**Instructions to follow**
Copy exactly the lines from the one containing "How do I perform: Choose the 标准 mode option?" through the last line of the records below, both included, and leave out the pictures.

○ ○ ○

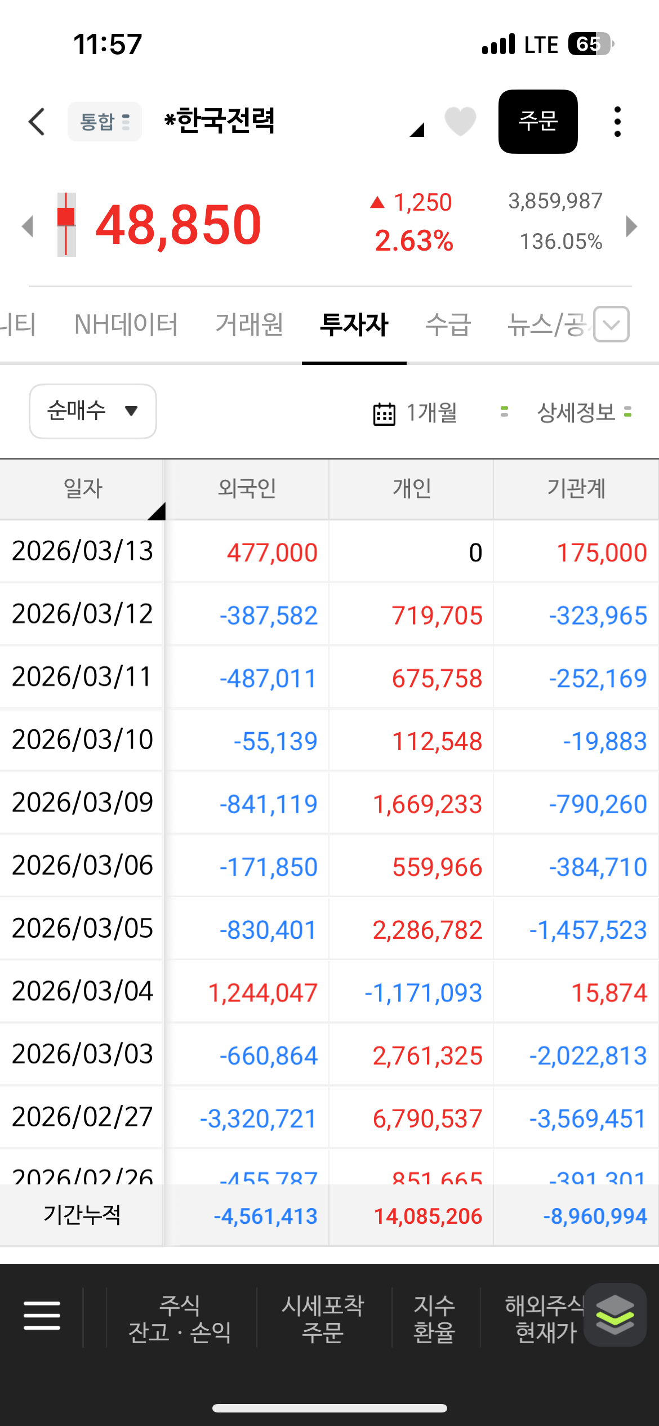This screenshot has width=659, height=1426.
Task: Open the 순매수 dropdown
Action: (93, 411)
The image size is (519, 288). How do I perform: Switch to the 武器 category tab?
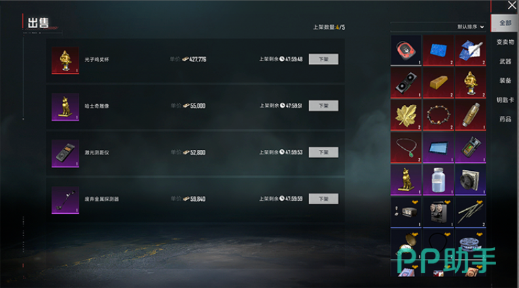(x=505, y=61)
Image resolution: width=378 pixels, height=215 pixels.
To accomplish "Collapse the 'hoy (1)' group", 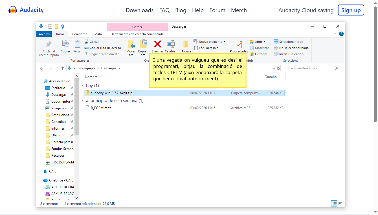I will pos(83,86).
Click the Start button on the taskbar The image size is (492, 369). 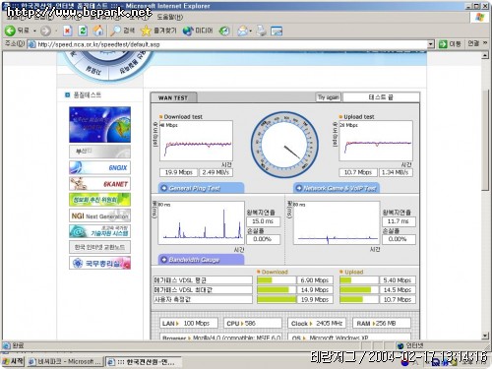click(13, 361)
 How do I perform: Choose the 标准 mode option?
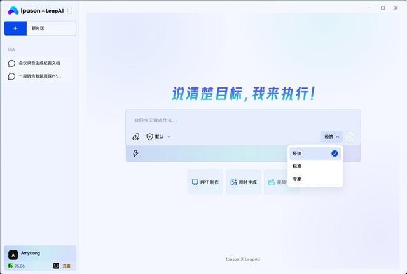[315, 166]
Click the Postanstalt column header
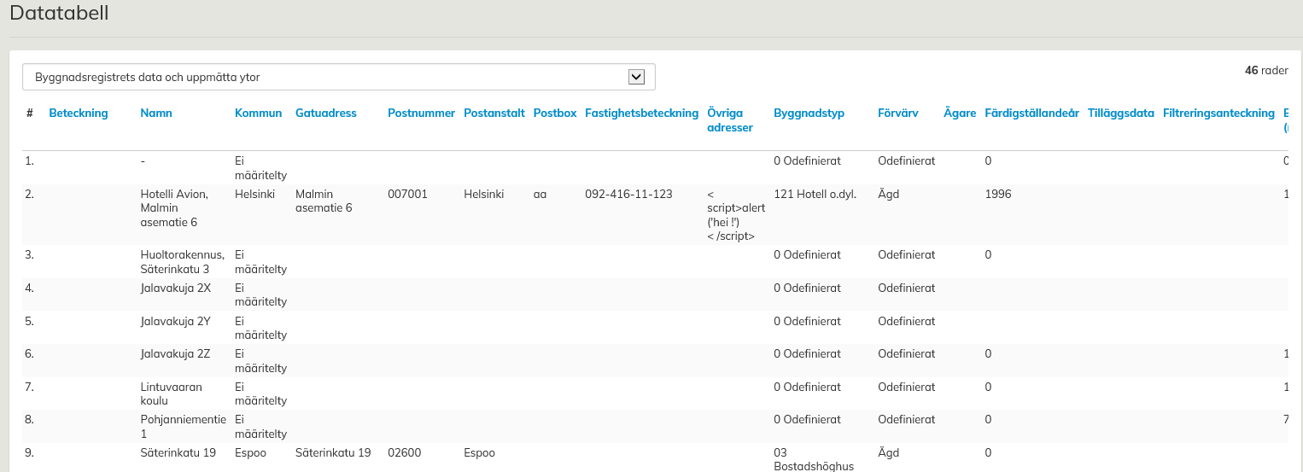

○ ○ ○

**Answer box**
 How do I perform: Choose the 标准 mode option?
[315, 166]
Click the Postanstalt column header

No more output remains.